Voucher win's ripple effect on faith groups
The Supreme Court did more last week than hand a victory to supporters of school vouchers. Its controversial 5-to-4 ruling presented a heady breakthrough for advocates who seek to expand the place of religion in American public life.
Christian organizations and scholars have been working to nudge the court into a new interpretation of the First Amendment that would open the door to widespread change, putting faith institutions on an equal footing with secular groups as recipients of public funds. They've had small victories in recent years, but hope this serves as the "tipping point."
The shift away from strict separation of church and state could signal a new era of religious accommodation or of religious divisiveness but more likely both.
"This decision by the court together with the faith-based initiative will, in the long run, show that the roughly 50-year period of strict separationism is an aberration from what the First Amendment is about," predicts James Skillen, president of the Center for Public Justice (CPJ), a Christian policy research group.

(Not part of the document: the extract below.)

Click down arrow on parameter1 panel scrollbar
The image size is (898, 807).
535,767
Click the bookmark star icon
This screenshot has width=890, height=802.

Other Christian advocates claim the court decision also removes any constitutional hurdle to President Bush's faith-based initiative for social programs, which stalled in the Senate after months of bitter wrangling.
Supporters of church-state separation, however, say it is a significant but limited decision, in which the court accepts for the first time that large amounts of tax dollars will end up in religious coffers, but not by direct government decisionmaking.
"This only applies to vouchers," says K. Hollyn Hollman, general counsel for the Baptist Joint Committee. "It doesn't further the desire some people have to give public funding directly to religious institutions."
"They can try to put Charitable Choice on a voucher basis, but that's difficult to do for practical reasons," says Marc Stern, legal director for the American Jewish Congress. As the cornerstone of the faith-based initiative, Charitable Choice aims to give religious groups access to a wide array of federal grants for social service, housing, and justice programs.
Opponents worry that in an increasingly diverse society, it will lead to religious competition and favoritism. In his vigorous dissent, Justice Stephen Breyer emphasized the role the First Amendment has played in "protecting the nation's social fabric from religious conflict."
The question is whether the new thinking on church-state relations will become the wave of the future through court appointments. Mr. Bush, for example, has nominated Michael McConnell, a constitutional scholar and perhaps the lead proponent of funding to religious groups, to the 10th Circuit Court of Appeals.
The shift in constitutional perspective was born of social-political change, including the culture wars and the country's move to the right politically. "Religion reentered the public square in a very powerful way in the 1980s, and it changed the political landscape and the questions the court asked about how to apply the establishment clause," says Charles Haynes of the Freedom Forum First Amendment Center.
In the 19th century, Protestant-Catholic battles over the schools had strengthened the no-aid-to-religion position, says Douglas Laycock, professor of law at the University of Texas. "But in the 1980s, evangelical Protestants switched sides they had been the group most opposed to aid to Catholic schools, and then they found themselves with their own network of schools."
Now some evangelical Christian leaders are organizing an exodus from the public schools notes Dr. Haynes, fueling a powerful nationwide movement. Further impetus comes from the dissatisfaction of many African-American parents with inner-city schools and the preference of some Muslim Americans to send their children to Islamic schools.
Meanwhile, the conservative movement to limit government encouraged legal theorists and think tanks of various stripes to press new views of private-public, religious-secular interaction.
Rather than treating religion under the First Amendment as a case for government hands off, some began arguing that it called for "equal treatment" and "nondiscrimination" toward religious groups. That led to key court decisions such as requiring the University of Virginia to fund an evangelical publication along with other student activities.
CPJ and others began promoting the idea that equal treatment of religious groups should apply wherever government provides funds to solve societal problems. "If citizens happen to be rendering a service precisely because they are religious, why would government establish criteria to keep them from participating in the same way as other groups?" Skillen asks. "Government has to be neutral and give equal treatment to all."
Ms. Hollman counters by questioning whether those seeking equal treatment in funding are willing to take equal treatment in regulation and accountability. The struggle over the faith-based initiative suggests they are not, she adds. In addition, "it is inevitable any time that the government funds religion that it will tend to do so at the expense of other religions," she says.
In education, the battleground shifts to the states, many of which have constitutional prescriptions even stronger than the First Amendment, and the people will have to decide whether voucher programs are where they want to spend tax dollars.
Equal treatment of religious groups under the faith-based initiative still faces a constitutional hurdle and a contentious Congress. Several challenges to its constitutionality are already in the courts.